Of the six files listed above one should visualize 
``polar_rec_reduc.mol2`` and ``apolar_rec_reduc.mol2``. It is 
useful to modify the appropriate parameters if the vector distributions 
do not meet the user's expectation, since fragments are docked using the vectors 
present in these files. 
As soon as the you are happy with the generated vectors, you can just read the maps 
(first value of :ref:`p7<p7>`, :ref:`p8<p8>`, :ref:`p9<p9>` set to ``r``) 
instead of generating and writing them again (first value set to ``w``).

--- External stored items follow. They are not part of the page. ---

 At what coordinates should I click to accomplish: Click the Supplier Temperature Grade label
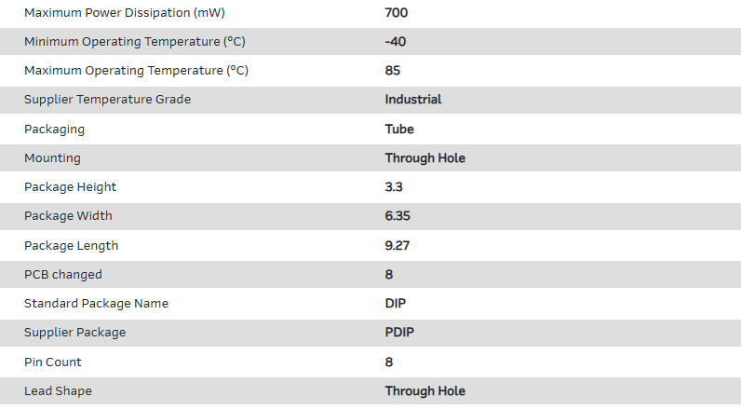coord(107,100)
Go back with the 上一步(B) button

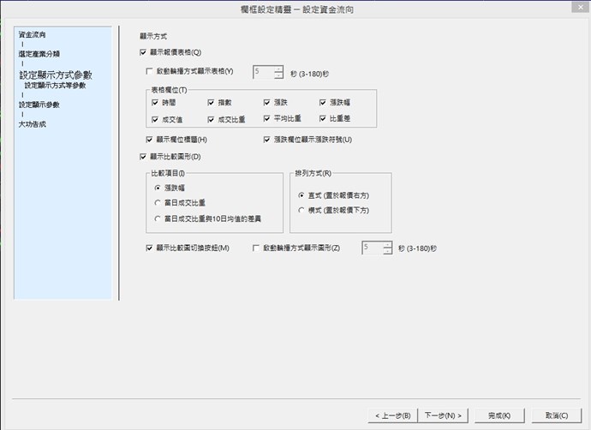pyautogui.click(x=393, y=415)
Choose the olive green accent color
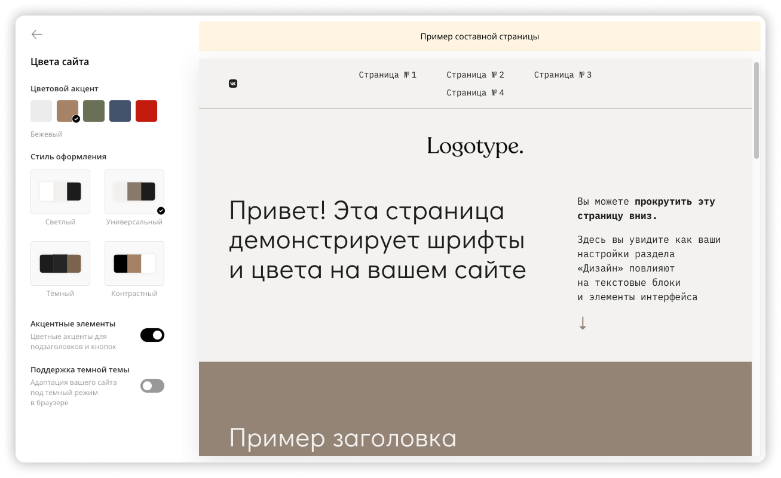 94,111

The file ``sas_apolar.pdb`` contains points defining the solvent accessible 
surface of the binding site, which can be visualized with a molecular viewer.
  
Troubleshooting
---------------

If after starting a SEED run the program exits unexpectedly, the 
keyword ``WARNING`` should be looked for in the main output file 
(``seed.out``, :ref:`p6 <p6>`) to find hints on possible problems 
(wrong path for filenames, unknown value for some parameters, ...).

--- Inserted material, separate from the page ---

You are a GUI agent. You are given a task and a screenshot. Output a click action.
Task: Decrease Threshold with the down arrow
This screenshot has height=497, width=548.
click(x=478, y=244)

The docking workflow implemented in SEED involves many filtering steps, hence, 
if the main output file does not contain any fragment position 
for a given fragment type, it can be due to several reasons: 
the center of the spherical cutoff (:ref:`i6<i6>`) might be misplaced 
(outside the binding site), the checking of steric clashes (:ref:`p10<p10>` and 
:ref:`p11<p11>`) too strict, 
the van der Waals energy cutoff (:ref:`p19<p19>`) for apolar fragments too severe, 
the total energy cutoff (third value of :ref:`i7<i7>`), or the 
energy cutoff for the second clustering (fourth value of :ref:`i7<i7>`) too stringent. 
To find out what the reason could be, the following part of the main output file should 
be investigated:

| ``Total number of generated fragments of type 1 (BENZ) : 118800``
| ``Fragments that passed the sphere checking : 102894``
| ``Fragments that passed the bump checking : 49007``
| ``Fragments that passed the vdW energy cutoff : 22100``
| ``Fragments that passed the total energy cutoff : 17794``

Parallel SEED
-------------

SEED has an MPI-parallel version. If you want to run a SEED screening campaign 
on a cluster, refer to :ref:`parallel`.

MC minimization
---------------

Stochastic minimization with a rigid-body Monte Carlo Simulated Annealing scheme can
be enabled to run on the top generated poses; these are the poses for which 
the accurate binding energy is evaluated and their maximum number (per cluster) 
of can be tuned with the first value of :ref:`p5<p5>`.

MC minimization can be used in both :ref:`dock-runmode` and :ref:`energy-runmode`. 
The latter can be useful when rescoring poses not generated by SEED. In this case, 
if you had to run rescoring without minimizing the poses, you might get very unfavourable
energy values due to the ruggedness of the van der Waals energy landscape.

If you want to know more details, refer to :ref:`mc_minimization`.